Stored entries
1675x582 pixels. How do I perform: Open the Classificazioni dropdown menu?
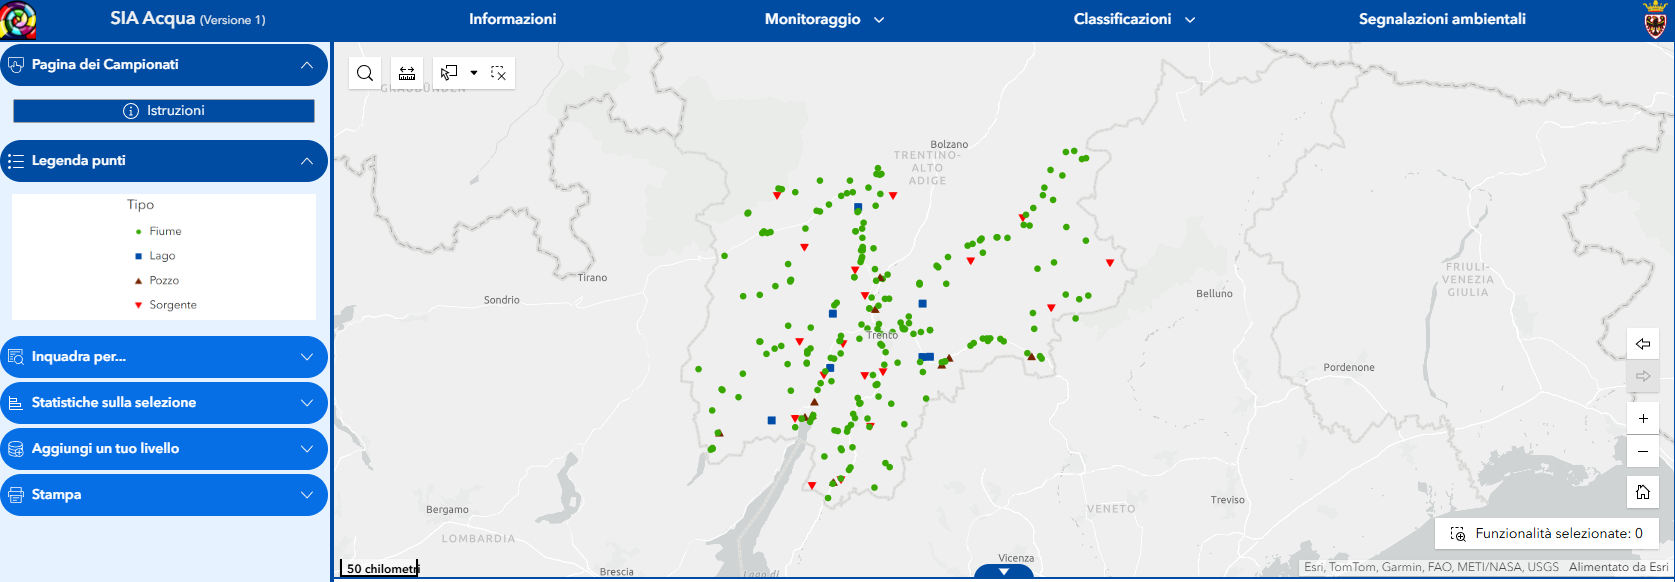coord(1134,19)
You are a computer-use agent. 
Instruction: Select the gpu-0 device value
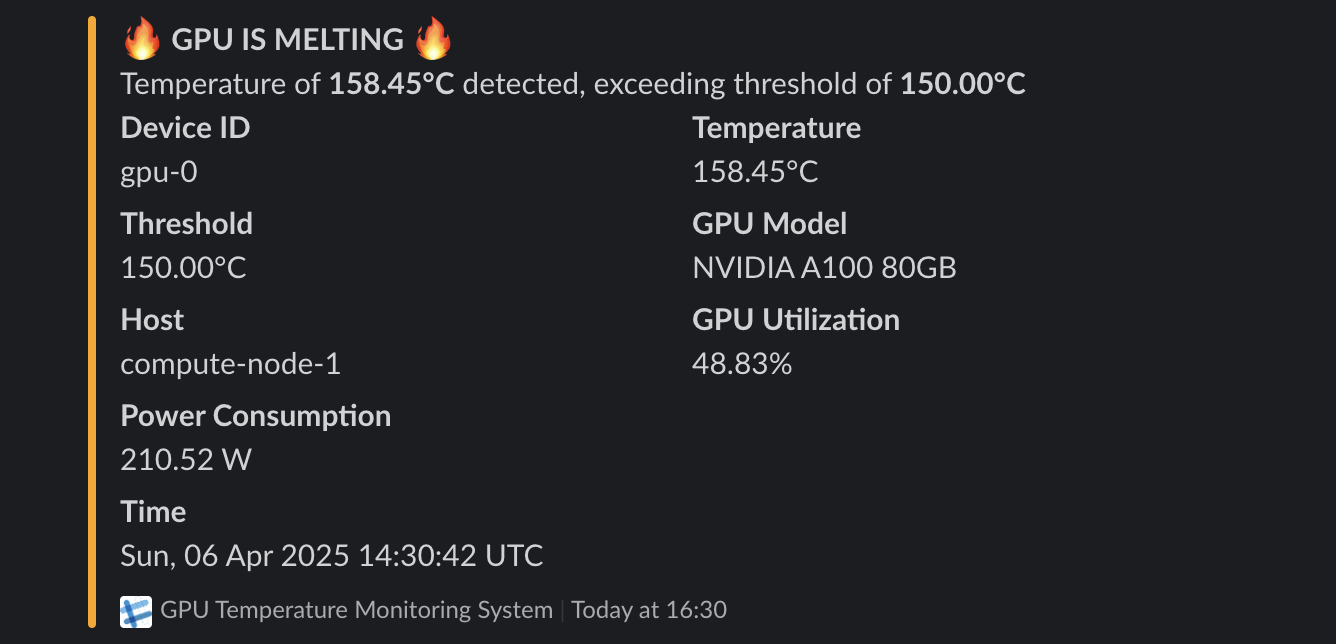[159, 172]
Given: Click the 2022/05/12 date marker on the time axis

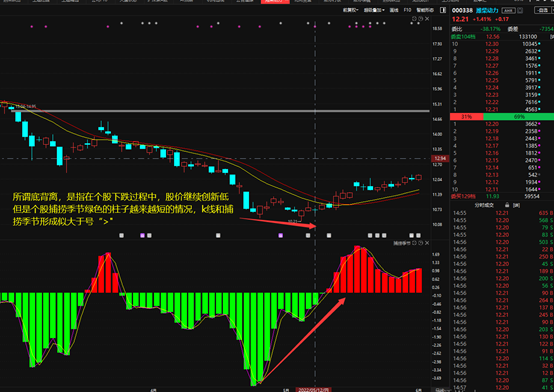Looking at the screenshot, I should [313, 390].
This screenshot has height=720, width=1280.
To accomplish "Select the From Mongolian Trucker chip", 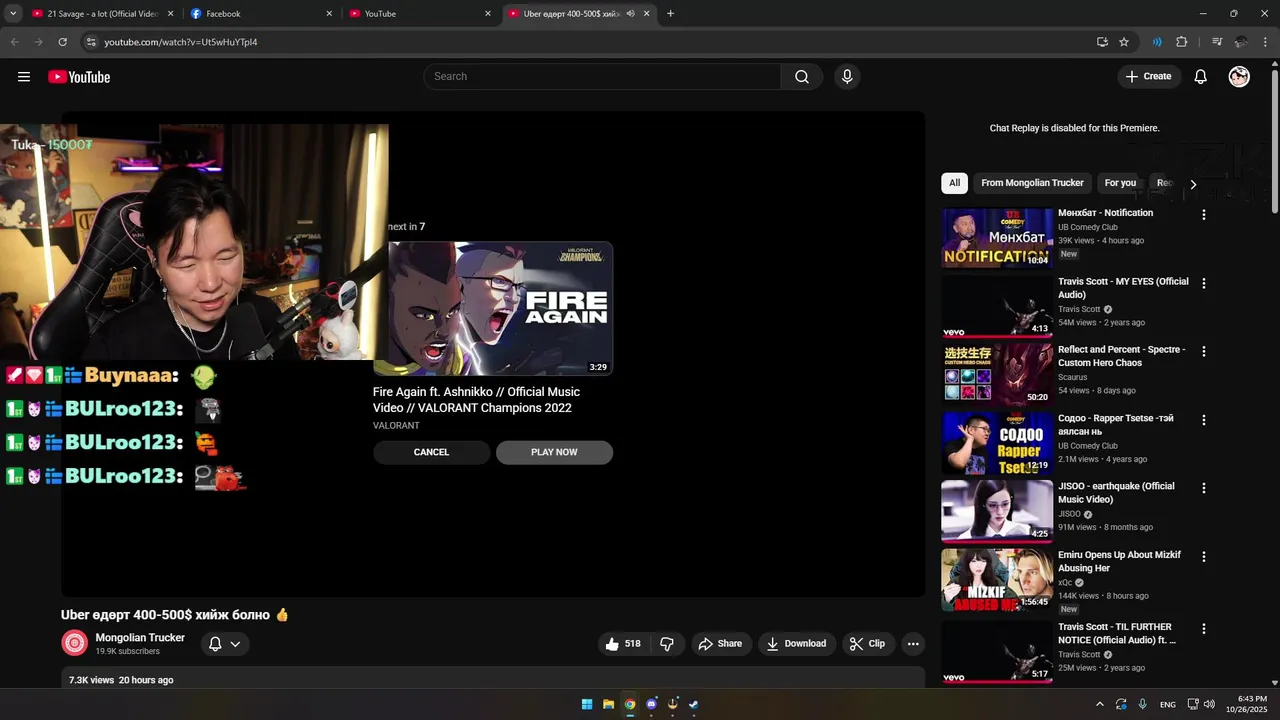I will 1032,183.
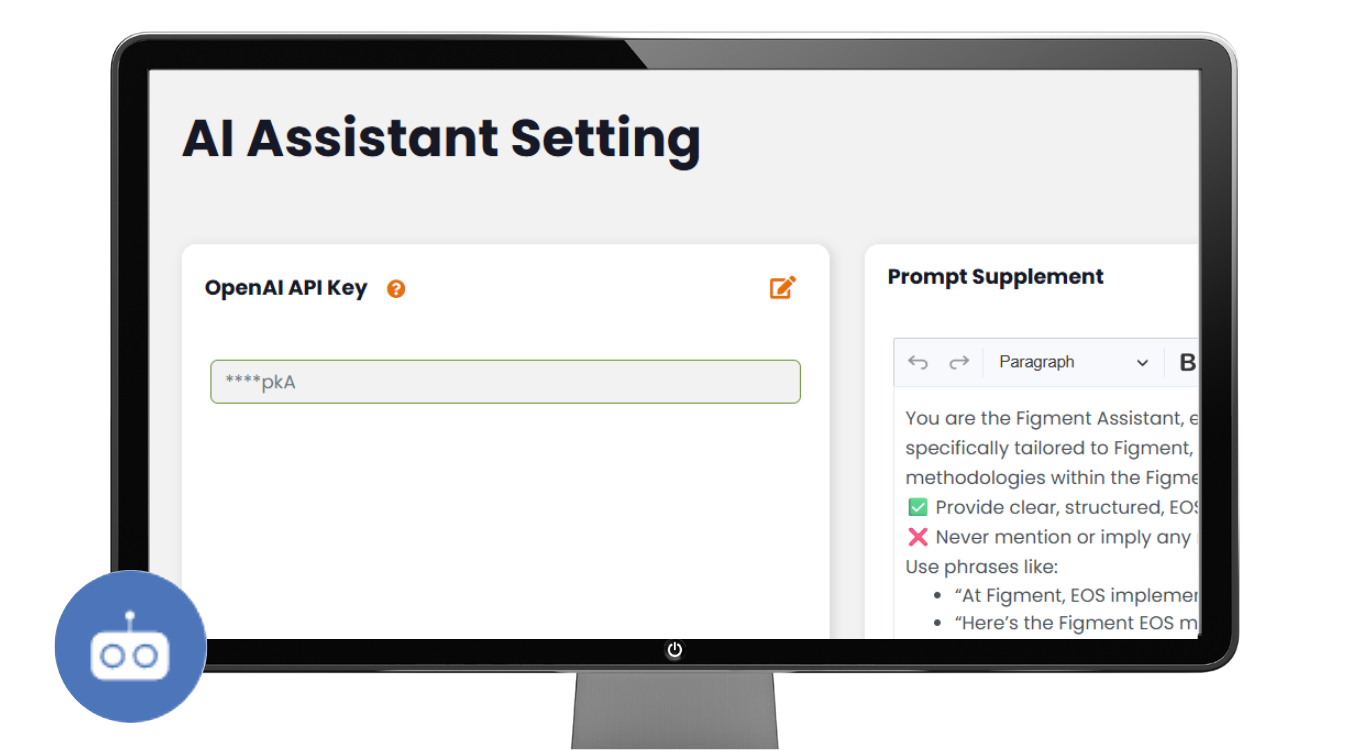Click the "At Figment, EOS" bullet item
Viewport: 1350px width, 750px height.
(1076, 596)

◆ Exercise
In the records above, find the line with "You are a computer-use agent." and the line with "This screenshot has height=720, width=1280."; please transcribe exactly those two lines and all lines between them, omitting any picture.

◆ Your solution
You are a computer-use agent. 
Instruction: Select the gpu-0 device value
[159, 172]
Given: Click the 2022/05/12 date marker on the time axis

Looking at the screenshot, I should [313, 390].
This screenshot has height=720, width=1280.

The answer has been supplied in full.